Sacré bleu! Vlad Zorin’s érotique depictions of French men baring it all

Joe Bobowicz | Dazed | Jul 2024

The Russian photographer’s erotic new series unearths thorny experiences of manhood, sexuality and discrimination in France

Two years ago, Russian photographer Vlad Zorin embarked on a journey to document stories of male love across France. However, his plan was quickly foiled when he discovered that the realities were more nuanced and prickly. The resulting series, With Love from France (2024), charts a 1,000-kilometre trip through multiple cities and municipalities, forming an eponymous book and exhibition airing in London this September. Characters of various sexual orientations, racial backgrounds, ages and shapes were shot through the tender lens of Zorin, who also interviewed each subject. Despite the questions being relatively open, the responses they garnered were rich, touching on everything from experiences of racism, homophobia, HIV stigma and the trans-masc experience. “There was absolutely no intention of putting people on the spot or coming up with criticism,” says Zorin. “It's [via] the characters’ answers that I became aware of the issues.”

 

Zorin, an angelic, blue-haired figure, made his way across the country with a close friend, fluent in French, supporting as translator. Often thumbing it to the next location, the shy photographer cast men for his shoots by spending time in cafés and meeting locals, or alternatively, through Tinder, where he put up an ad for models of all backgrounds and looks. The initial rose-tinted vision of his project was further complicated when, during one session, a model lunged towards him for a kiss. “I felt quite distressed because I hadn’t expected that,” says Zorin. “Meeting up with unknown characters, I was, in a way, putting myself in potentially dangerous situations.”

 

Still, Zorin prevailed, passing through Bordeaux, Toulouse and beyond. For context, the same year his idea was conceived, Zorin had fled his native Russia for Paris following an exhibition in Moscow, Soft Power (2022). The show in question made an outright statement against the war in Ukraine, presenting photographs and films of men in underwear, embracing or rubbing themselves with toy tanks. “I will never live in Russia again,” affirms Zorin. “I will be living in France for the rest of my life.”

 

Throughout the project, men pose in sensual positions, each wearing a white mask. Slumped across antique furnishings or lying on their own beds, on the roof or straddling curtains, the figures appear at ease, as if the mask gives them permission to be sensual and effete – sometimes, even outwardly sexual. One work shows a naked man gazing towards the camera from the comfort of a plush, green armchair.

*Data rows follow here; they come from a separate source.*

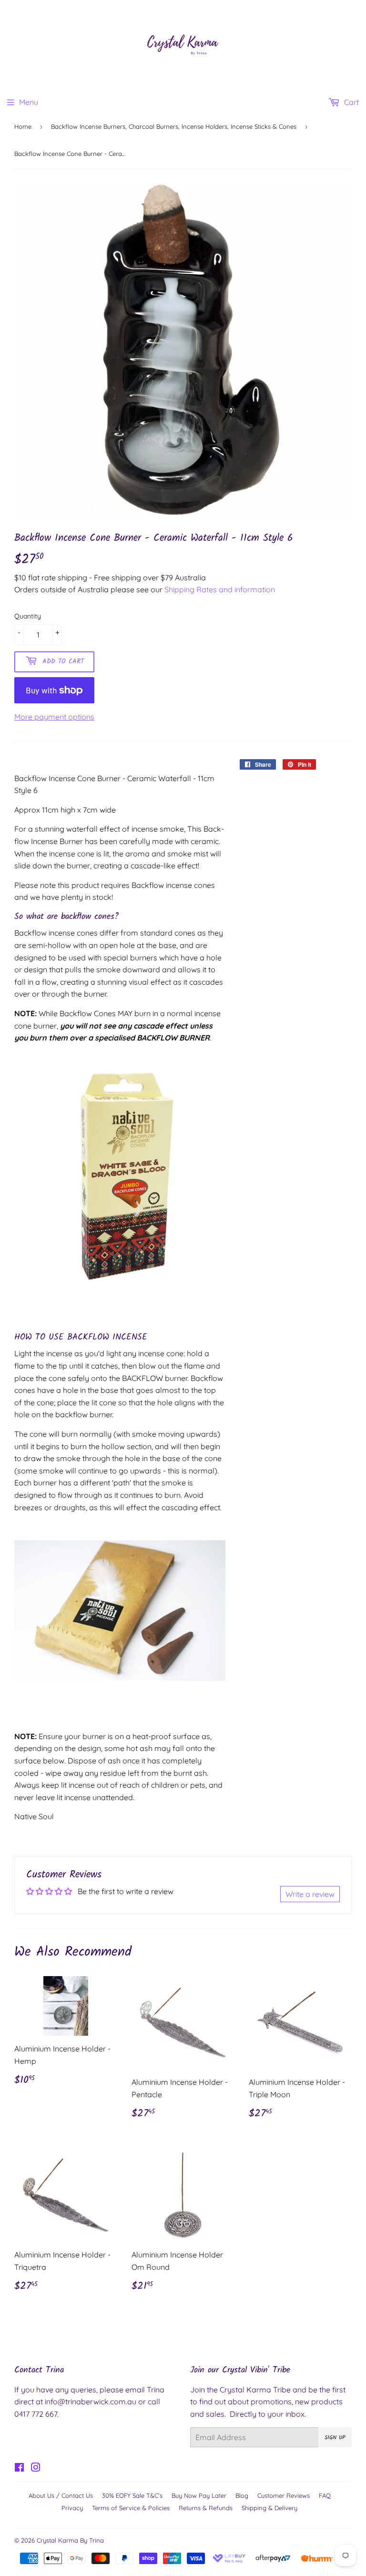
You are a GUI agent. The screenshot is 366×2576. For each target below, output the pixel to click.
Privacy (72, 2508)
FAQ (325, 2495)
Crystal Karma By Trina (70, 2540)
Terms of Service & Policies (131, 2508)
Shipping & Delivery (269, 2508)
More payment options (54, 716)
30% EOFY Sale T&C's (132, 2495)
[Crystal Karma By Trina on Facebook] (19, 2468)
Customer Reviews (283, 2495)
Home (22, 126)
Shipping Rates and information (219, 589)
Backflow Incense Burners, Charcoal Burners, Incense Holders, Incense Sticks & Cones (173, 126)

The accompanying interviews, some of which lasted over four hours and reduced Zorin to tears, recount personal anecdotes from childhood and adolescence through to adulthood.

 

Therein, a participant called Didier remembers his mother’s response to finding a gay novel he had enjoyed at age 13. She forced him to throw it away; instead, he burnt it page by page. “​​ I found this gesture more noble,” Didier tells Zorin. Dider also shares his first homosexual experience from his compulsory military service, aged 21, later touching on the spectre of AIDS. “When I go to the public swimming pool at Les Halles, I take rue Rambuteau. I pass in front of the hairdresser’s where I used to go when I first moved to Paris in the 1980s,” says Didier. “One day, he disappeared. I tell myself that if I’d have lived my sexuality to its fullest, I would also probably be dead. It’s ambiguous: in a way, my mother destroyed my sexuality, but she might have also protected it.”

 

Elsewhere, an HIV-positive participant called Yassin discusses his cruel experiences of discrimination on dating apps, while Arkadi pinpoints the sheer economic expense of being a trans man, not least the dysphoria – “Since I liked girls, I wondered if transitioning meant I was becoming heterosexual.” Benjamin, a professional model, has a wife and a daughter. He praises his late mother as the person who taught him how to be a man, while also unveiling the thorns of arriving in France as a migrant from Cameroon. “I’ve always faced comments in France about my skin colour,” he explains.

 

Zorin’s previous series, With Love from Russia (2021), followed the same format of shooting and interviewing subjects, although they were largely of a similar age and background to him in Russia. It helped him accept and understand his own sexuality, a mission which this next project has concluded. Poring over the images, viewers of all persuasions can appreciate the intimacy and vulnerability at play. “It’s not really about particular countries or sexual orientations,” says Zorin of his interest in men’s bodies. “It’s just about the general notion of masculinity and how men experience themselves.”

 

Indeed, Zorin is keen to note that even the heterosexual men he shot altered their body language and physicality during their sessions, exhibiting a freedom that surprised them. “My book is for openness in dialogue because it’s exactly the suppression of these subjects that creates homophobia and racism in society.” His hopes for the future? That men will be comfortable without the mask, literally and symbolically.

 

With Love From France shows in London Upsilon Gallery from November 20 –  December 14, 2024.